Don’t get me wrong - I had great friends, peers, who cared about us, who included us as much as they could, even went out of their way.  These people are still my friends, to this day. That’s many, many days later.


But still, to be left out by default, just out of habit, wasn’t nurturing.  Not their fault - they really didn’t know how to do better; no one had taught them.


But Easter Seals did know how to do better.  In that era they supported and organized Summer camps for us. In my case, the heroes that staffed those 2-week Summer camps came from near and somewhat far.  Their names were Clifford E. “Pop” Horton (the first prime mover in our area,) Dale and Jo Spurgeon, Charlotte Koehler, Prudence Washburn, Mimi Olds and Harry O. Jackson. Plus many, many others whose names I either can’t remember or only partially remember. (One female counsellor, had the last name of Stone I can’t remember her first name ... though I clearly remember her face and body. She nearly seduced me when I was a young teen and we were alone together in the cabin - it’s probably good I don’t remember her full name.  Sadly, there was no denouement. As in nudity.)


It was at Easter Seals camps that we were all physically “equal” regardless of our wildly differing abilities. Some could barely tread water in their PFDs, but were deliriously joyful nearly drowning. Counsellors with laser vision (ironically lasers were invented much later,) kept watch so that Easter Seals would not be sued. I was fortunate - I was able to swim well, learned to row a boat, then paddle a canoe (that was a BIG graduation and point of pride,) then sail a small Sunfish or Dagger, then actually sail a fucking aluminum Grumman canoe using a paddle as a rudder and my teeth to work the sheet controlling the sail.  Try THAT, non-gimp people.

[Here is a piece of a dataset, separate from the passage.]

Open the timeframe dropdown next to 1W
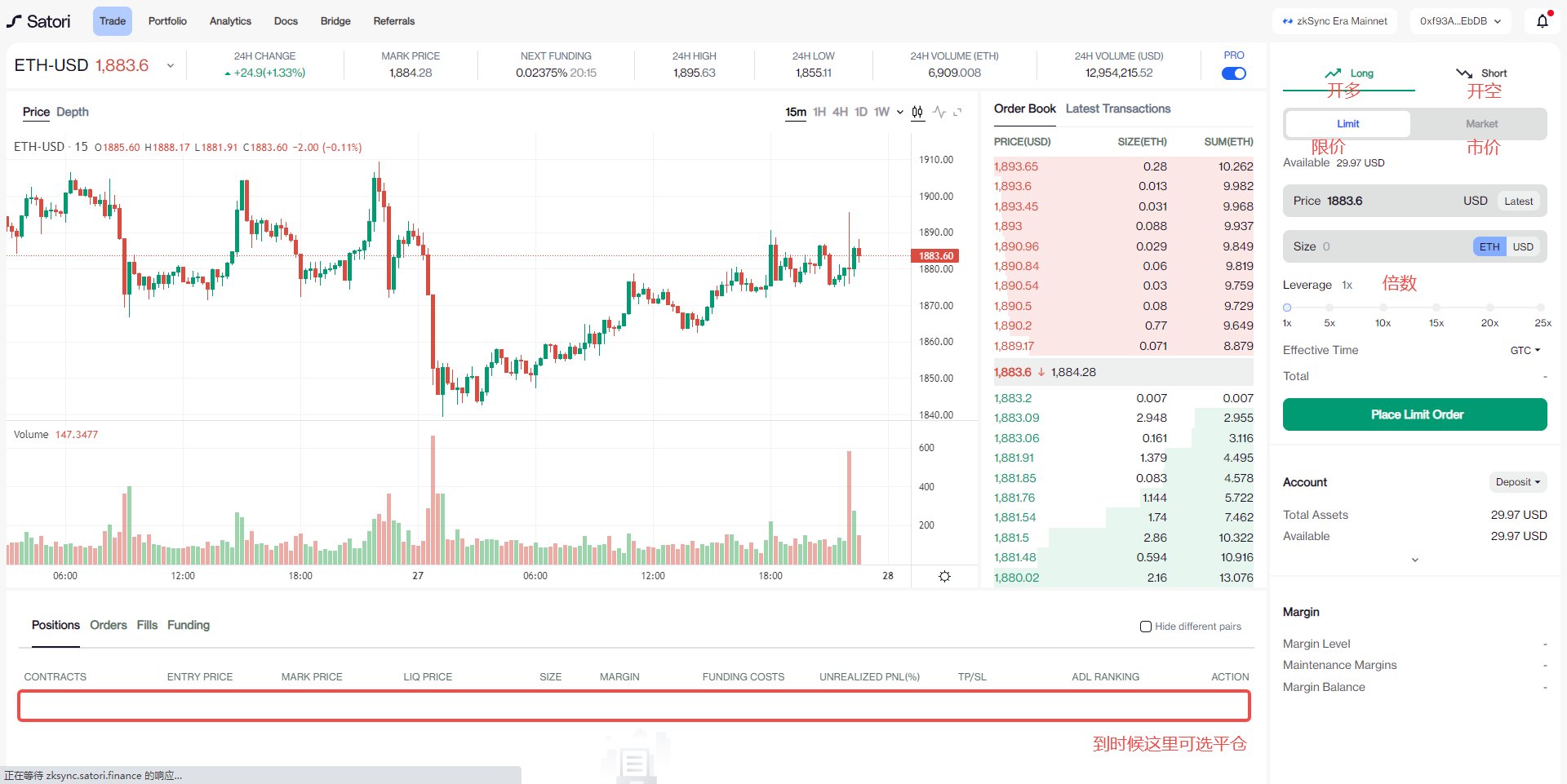This screenshot has height=784, width=1567. 899,112
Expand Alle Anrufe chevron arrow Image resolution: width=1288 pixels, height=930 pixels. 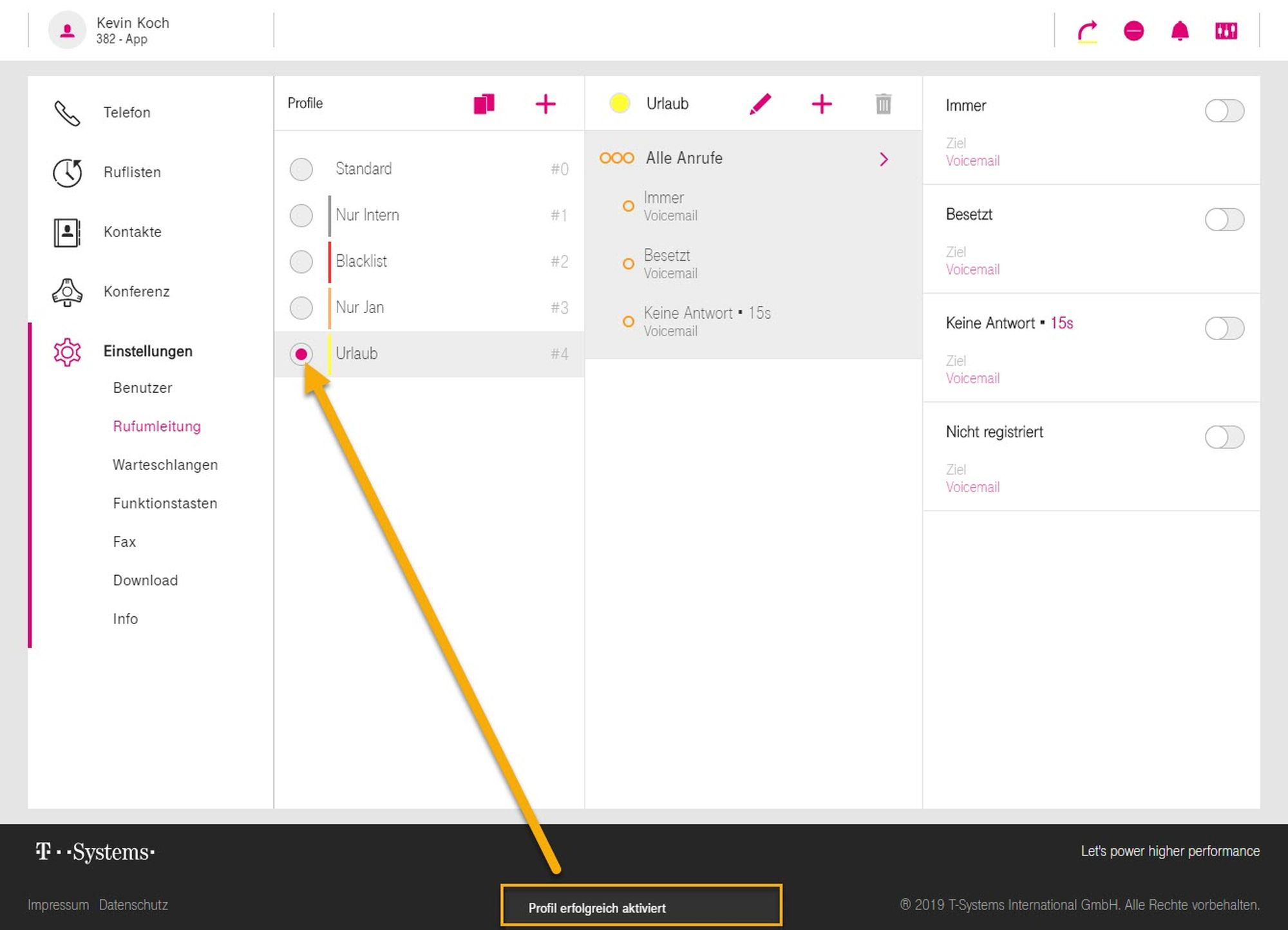[x=884, y=159]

Decades later, when one of my employers routinely promoted Easter Seals donations annually, I would bug my co-workers to give. I probably annoyed them more than usual - which is saying a lot. Since then I have not followed Easter Seals. The last I remember they had shifted their primary focus to research into and prevention of birth defects. I unreservedly support this.  Each new born deserves to live and grow without stupid handicaps and hurdles. I’m pretty sure they still support camps and activités for those not so lucky, whether by birth anomalies or post-natal disease or accident. 


If you’ve made it this far (believe me, this is the short version - try being attacked by a dog when you can’t run!) thank you. Share it out.  If you didn’t make it this far, well, you don’t know who you are right?  And WTF, man?


Peace.


Footnotes

1. Dad grew up right next to railroad tracks. It was the era of steam and Dad especially loved steam. Whenever he heard the whistle of an approaching locomotive he would run through the house and out the front door. The screen door had no latch, so he could just burst through and the door’s spring  would slam it close.  Grandpa Dunbar decided to install a simple latch to “upgrade” the house to a more modern, civilized property.  He showed Dad how to open the door and warned Dad he could no longer just burst through.  As you can guess, in Dad’s heightened excitement when the next whistle blew, he burst through the door, breaking the latch.  Grandpa quietly repaired it and gave Dad another talk.  Next whistle? Same thing - run, bash, broken latch.  Grandpa didn’t say a word.  He just quietly removed the latch.


2. After a move to a new city, I found a new general practitioner for my health care. On one visit I described to my doctor how from time  to time my right knee would seemingly just give out, and down I would go. I described how I used to hit that knee against the bricks of the hallway walls in public school, and that I thought I might now be having issues with the knee. Doc took a look and didn’t feel anything amiss. An X-ray was in order. But he also examined the rest of the leg and declared “You have no quads!” So unbeknownst to me, right leg had been affected as well. Which meant I walked with my right calf and butt muscles, and my left arm. Dr. Blair is a good man, and thorough, Jeffrey.